- _Task description_
Copy the lines from the one containing "Click the 浅色终止位置 field showing 100.00" to the one containing "click(x=111, y=203)", inclusive, leaving out the pictures.

- _Entries shown_
──────────
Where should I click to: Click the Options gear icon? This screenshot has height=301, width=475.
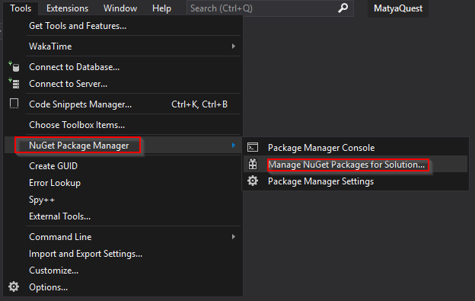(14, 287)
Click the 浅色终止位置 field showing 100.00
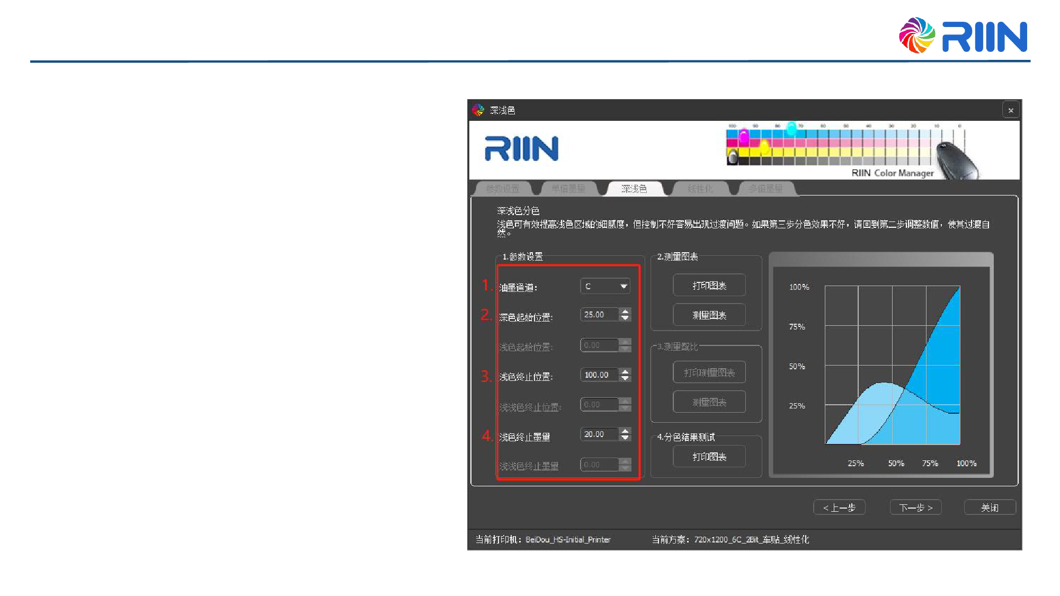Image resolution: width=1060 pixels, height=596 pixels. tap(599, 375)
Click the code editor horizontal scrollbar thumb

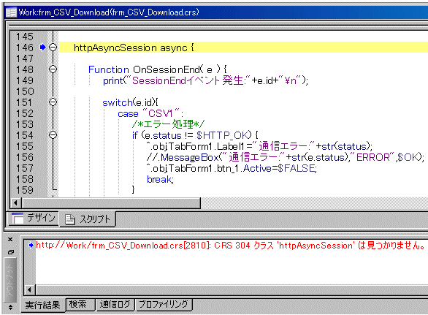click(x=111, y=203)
──────────
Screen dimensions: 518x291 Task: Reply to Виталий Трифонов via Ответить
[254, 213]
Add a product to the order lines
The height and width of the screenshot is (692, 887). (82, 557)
──────────
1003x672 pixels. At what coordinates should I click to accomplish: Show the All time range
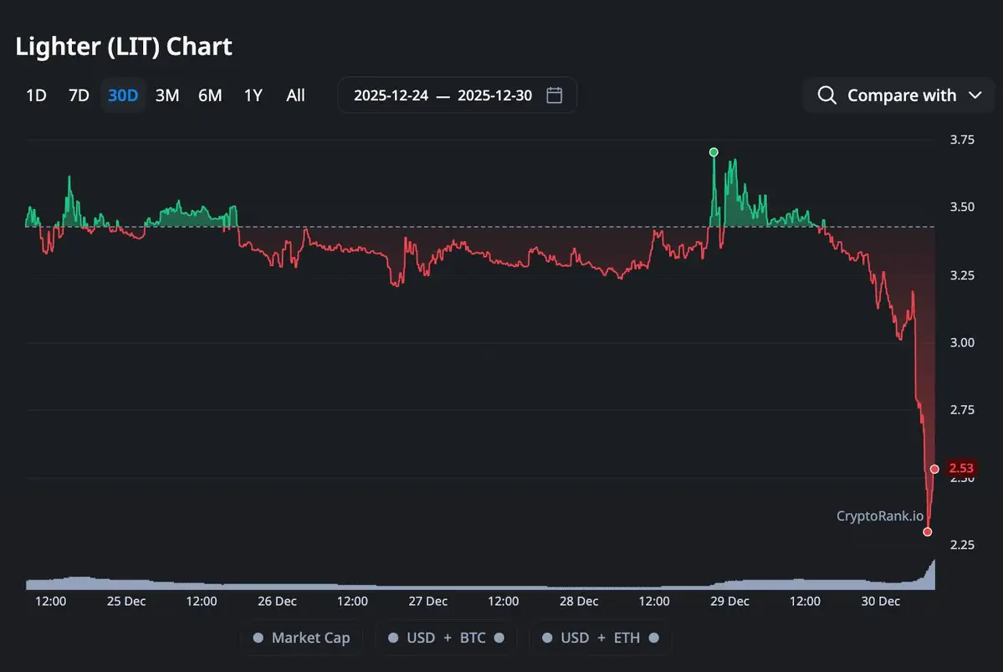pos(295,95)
──────────
- _Problem solution_
Click the 浅色终止位置 field showing 100.00
Image resolution: width=1060 pixels, height=596 pixels. tap(599, 375)
Click the code editor horizontal scrollbar thumb

click(x=111, y=203)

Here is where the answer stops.